As described previously, both subconjunctival and transconjunctival pathways play crucial roles in aqueous drainage following trabeculectomy. However, there were distinctive signs of intrableb structures after trabeculectomy according to AMT. Amniotic membrane possesses anti-scarring and anti-inflammatory properties mediated by downregulation of TGF-β signaling pathway and inhibition of myofibroblast differentiation in fibrotic eye disease, including glaucoma filtering surgeries [10–14, 26]. The implanted amniotic membrane, characterized by its high hydraulic conductivity and semi-permeability to water, may play an essential role as a part of the bleb wall beneath the Tenon’s capsule. In the current study, 12/20 (60.0%) of the functioning blebs in the AMT group had transplanted amniotic membrane at the time of AS-OCT examination (3.05 ± 0.86, year). This can suppress the formation of avascular cystic blebs and potentially promote transconjunctival as well as subconjunctival aqueous absorption for a considerable period of time [3, 10, 16, 27].

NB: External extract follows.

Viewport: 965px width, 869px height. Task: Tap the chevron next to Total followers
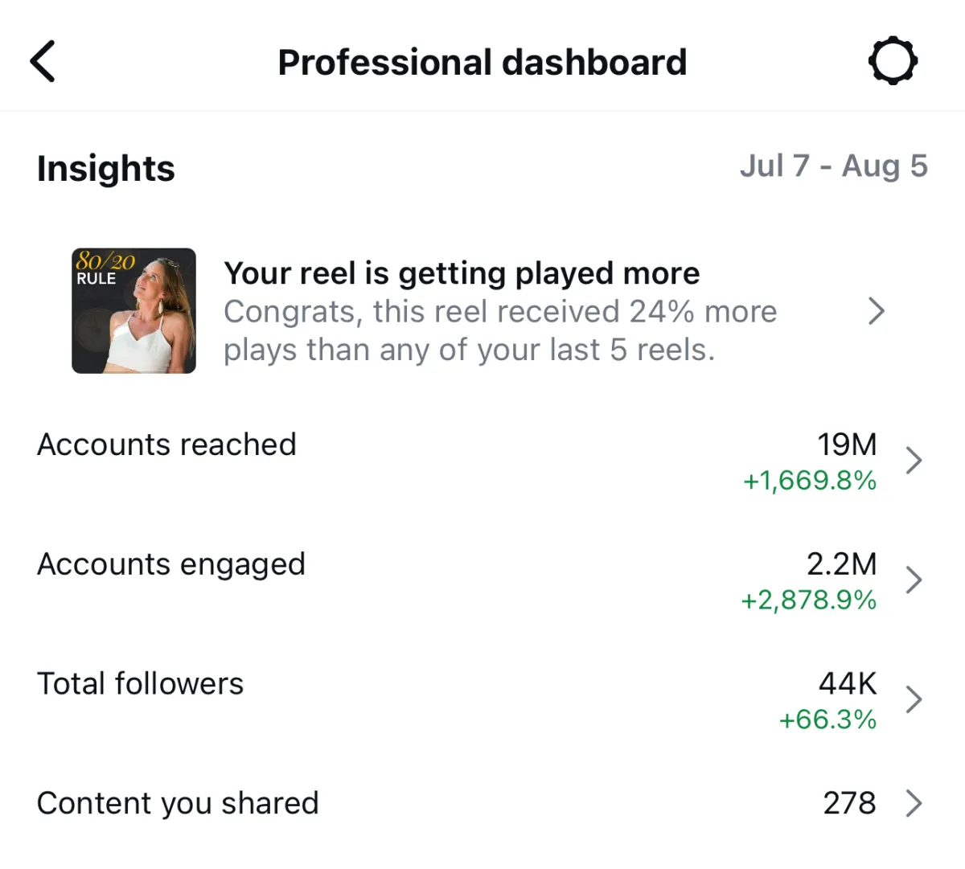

In contrast to previous studies that evaluated the relationship between intrableb structure-function in terms of successful versus unsuccessful IOP control, this study focused on comparing the intrableb features of the functioning bleb after trabeculectomy according to AMT. Previous reports have indicated that functioning blebs exhibit higher bleb height, thicker bleb wall, greater fluid-filled space, lower bleb wall reflectivity, and more frequent microcyst formation compared to non-functioning bleb [3, 4, 6–8, 22, 25]. Our results are consistent with these previous findings regarding the intrableb structure-function relationship and reveal unique features of the intrableb structure according to AMT.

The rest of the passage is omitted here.